Continue the article about the Maine sheriff and the stay-at-home order from where it stops.

Text passage
- Opening Delimiter -

A county sheriff in Maine is being praised for vowing to balance public safety and a statewide stay-at-home order amid the coronavirus outbreak. A driver in Pennsylvania, meanwhile, is demonstrating what can happen when such an order is violated.

Maine’s governor, Janet Mills, issued a stay-at-home order that began April 1 and runs through April 30, and which punishes violators with a $1,000 fine and jail for failing to abide by the stringent rules.

Responding to that order, Franklin County Sheriff Scott Nichols told citizens in a statement there will be no “Police State” in the county, meaning deputies will not pull over vehicles on the roads to enforce the governor’s order.

The sheriff’s comments caught the attention of Washington Times columnist Robert Knight, who praises the sheriff for asking the public to use precaution and use common sense.

“But [Nichols] said this idea of stopping people on the road, asking them where they are going and demanding proof of where they’re going,” Knight comments, “it smacks of Nazi Germany and asking to see your papers. He will have none of that.”

Knight compared the Maine sheriff’s response with an incident in Pennsylvania, where a woman was ticketed for going for a drive which authorities said violates that state’s stay-at-home order issued by Gov. Tom Wolf.

- Closing Delimiter -

Exercise data
- Opening Delimiter -

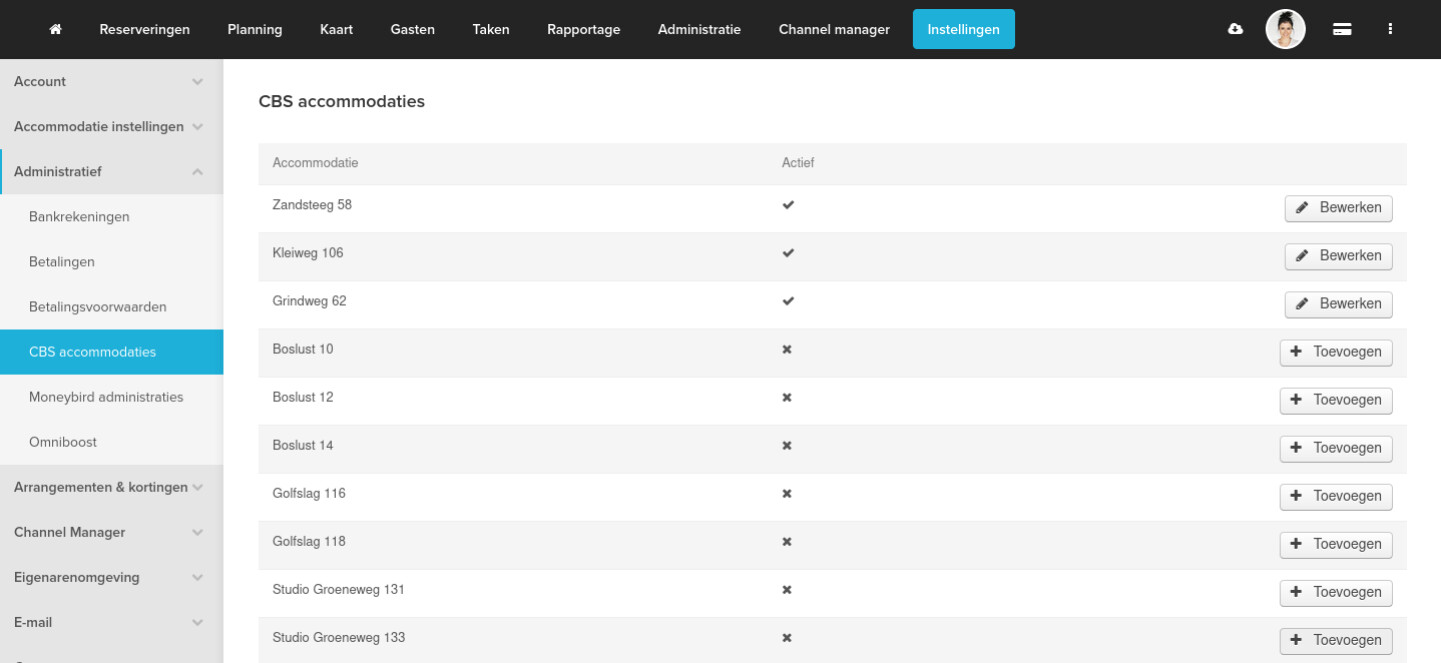1441x663 pixels.
Task: Click inactive cross icon for Boslust 10
Action: point(787,349)
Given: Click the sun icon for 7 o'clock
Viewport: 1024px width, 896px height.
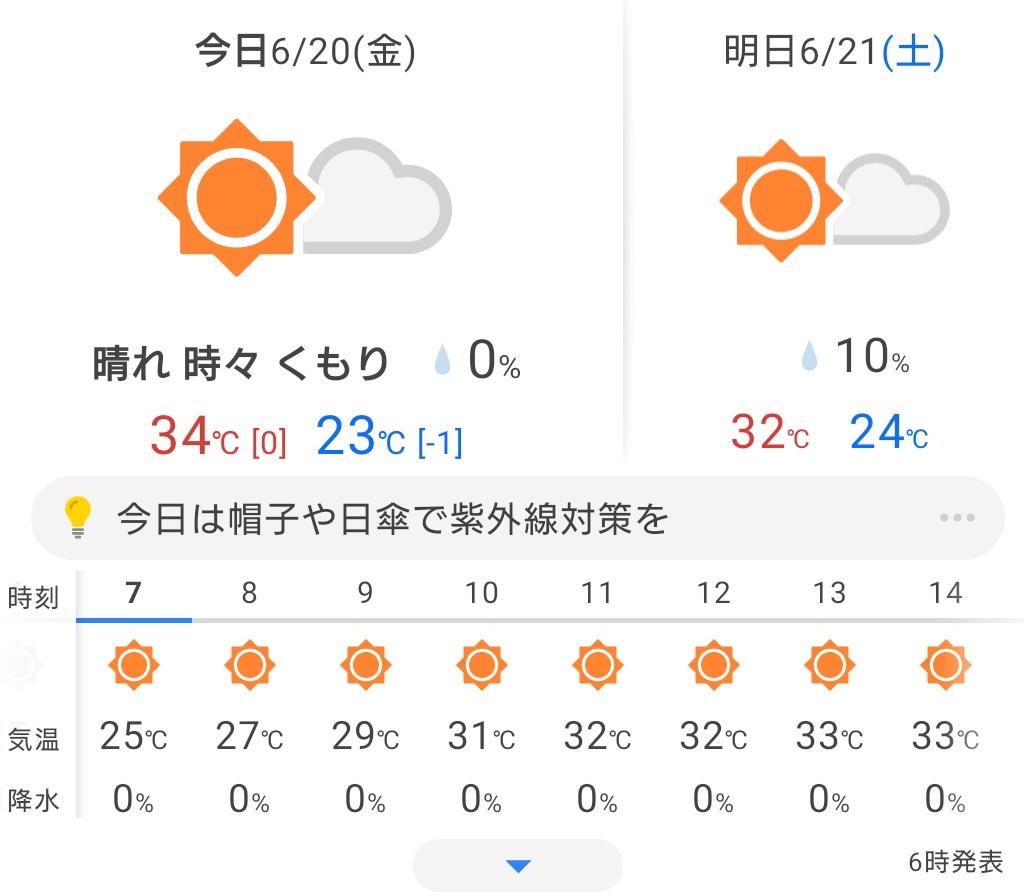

- Closing Delimiter -

Final answer
OneNewsNow recounted in an April 7 story that a York County woman was pulled over by state police and ticketed for driving on a public street.

Providing more details of the incident, a Pennsylvania newspaper reported the citation states Anita Shaffer, 19, was “going for a drive” and therefore was ticketed $202 for breaking the Disease Control and Prevention Act of 1955.

According to Shaffer, the state troopers said she was stopped because of a broken tail light and for tinted windows, potential violations that law enforcement officers sometimes use as a reason to initiate a traffic stop. The troopers did not issue tickets for those violations, she told the newspaper, and the taillight worked properly.

Shaffer’s father told the newspaper that the ticket should be a warning to the public that law enforcement could be “looking at things in the wrong light and maybe taking things too far.”

“That’s a police state,” Knight warns, “when you can’t go where you want to go.”